• **CONSIGNES**
A: Recopiez l'extrait sur les eaux minérales naturelles de « D’abord, je vous » à « vocation à être bu. », en remplaçant « robinet » par « réseau ».
B: Rédigez la suite de l'extrait sur les eaux minérales naturelles, à partir de sa dernière phrase.

• **EXTRAIT DU DOCUMENT**
Mme Mme Marie-Ange Badin. MM. Denis Cans, Sylvain Anus, Jacques Tréherne, et Samuel Vauthrin prêtent serment.

M. Denis Cans, président de la MEMN. Je rappelle que la MEMN constitue le syndicat professionnel des eaux minérales naturelles, représentant pour plus de 80 % du chiffre d’affaires réalisé dans la filière. Nos adhérents sont multiples et variés, du statut de la très petite entreprise (TPE) au grand groupe, en passant par les petites et moyennes entreprises (PME).

Nos missions sont, d’une part, de défendre les intérêts collectifs du secteur qui œuvre dans le cadre d’une législation dense et évoluant rapidement. La MEMN sert d’interlocuteur aux minéraliers dans les rapports avec les acteurs publics. D’autre part, nous cherchons à initier des démarches de progrès, au sein de notre secteur.

D’abord, je vous propose de préciser ce qu’est une eau minérale naturelle. Cette dernière diffère de l’eau de source de par sa composition en minéraux, et de l’eau du robinet par le fait que celle-ci est traitée chimiquement afin d’être rendue potable. Par effet de raccourci, l’eau minérale est une eau bio par nature, étant totalement pure et non affectée par la pollution humaine. Sa protection s’effectue en amont, à l’échelle des nappes et leur préservation, au contraire de l’eau du robinet qui est traitée en aval. À ce titre, il est légitime de s’interroger sur l’intérêt de la potabilité de l’eau du robinet, sachant que seulement 1 % de ces volumes a vocation à être bu.

• **DONNÉES ENREGISTRÉES**
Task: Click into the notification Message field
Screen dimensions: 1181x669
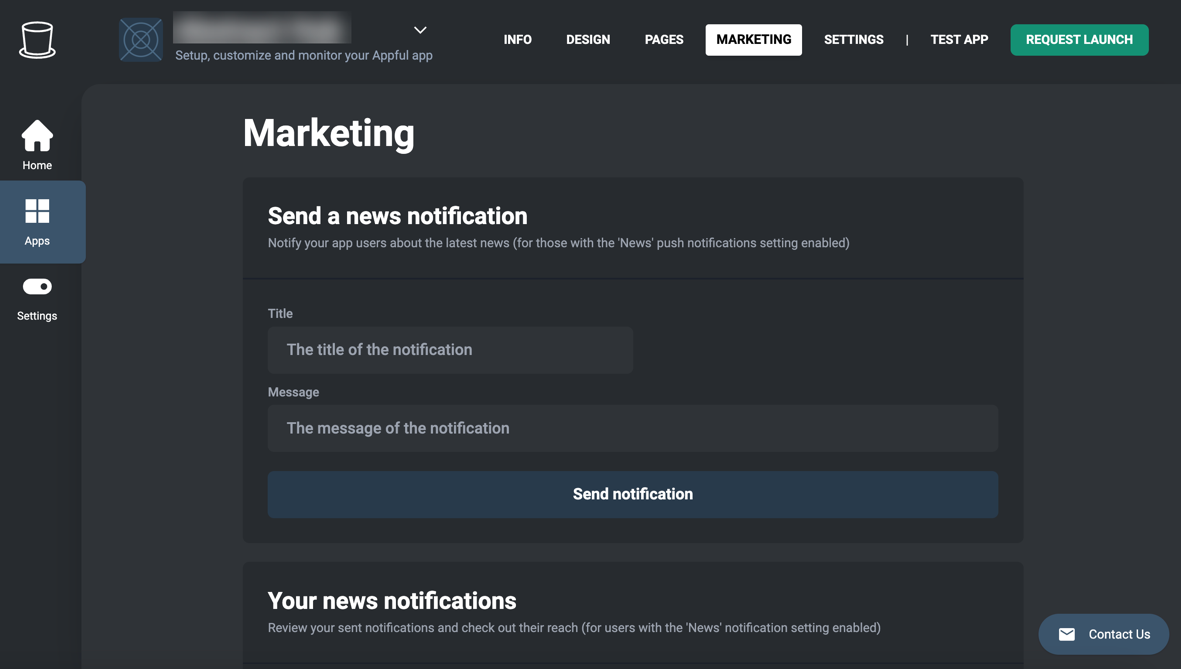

• **CORRIGÉ**
A:
D’abord, je vous propose de préciser ce qu’est une eau minérale naturelle. Cette dernière diffère de l’eau de source de par sa composition en minéraux, et de l’eau du réseau par le fait que celle-ci est traitée chimiquement afin d’être rendue potable. Par effet de raccourci, l’eau minérale est une eau bio par nature, étant totalement pure et non affectée par la pollution humaine. Sa protection s’effectue en amont, à l’échelle des nappes et leur préservation, au contraire de l’eau du réseau qui est traitée en aval. À ce titre, il est légitime de s’interroger sur l’intérêt de la potabilité de l’eau du réseau, sachant que seulement 1 % de ces volumes a vocation à être bu.

B:
En complément, il convient de souligner l’important cadre réglementaire entourant les eaux minérales. Il comporte l’obligation d’embouteiller à la source, ainsi que de soumettre les captages à autorisation préfectorale ou ministérielle. De même, les quantités annuelles maximum des volumes prélevés sont fixées par arrêté préfectoral, conformément aux schémas directeurs d’aménagement et de gestion des eaux (SDAGE) et schémas d’aménagement et de gestion de l’eau (SAGE). Ces quantités font l’objet de déclarations aux autorités, à l’aide d’un compteur spécifique. Les données issues de ces contrôles sont accessibles au public. Par ailleurs, l’administration vérifie fréquemment la conformité des prélèvements aux autorisations accordées. Le dernier point réglementaire tient au fait que la gestion des impluviums se fait dans le respect d’une déclaration d’intérêt public, sous contrôle du ministère de la santé.

Ensuite, je vous informe que la filière inclut 89 sources sur l’ensemble du territoire national. Parmi elles, seules 15 sont sous la gestion de grands groupes. J’insiste donc sur le fait que la filière repose sur des PME et TPE, dans des zones rurales, et qu’elle dynamise ainsi la région. Notre filière totalise 8 000 emplois directs, pour un chiffre d’affaires de 2,5 milliards annuel, soit 5 % du chiffre d’affaires du secteur de la boisson en France, et 1,6 % du chiffre d’affaires de l’industrie agroalimentaire en France.

Les eaux minérales sont soumises à la surtaxe communale de 0,58 euros par hectolitre, et au droit d’accise de 0,54 euros par hectolitre. Cette dernière est destinée à financer la Caisse centrale de mutualité sociale agricole. L’ensemble de ces chiffres est à lire à la lumière des 4,6 milliards de litres vendus en France en 2019.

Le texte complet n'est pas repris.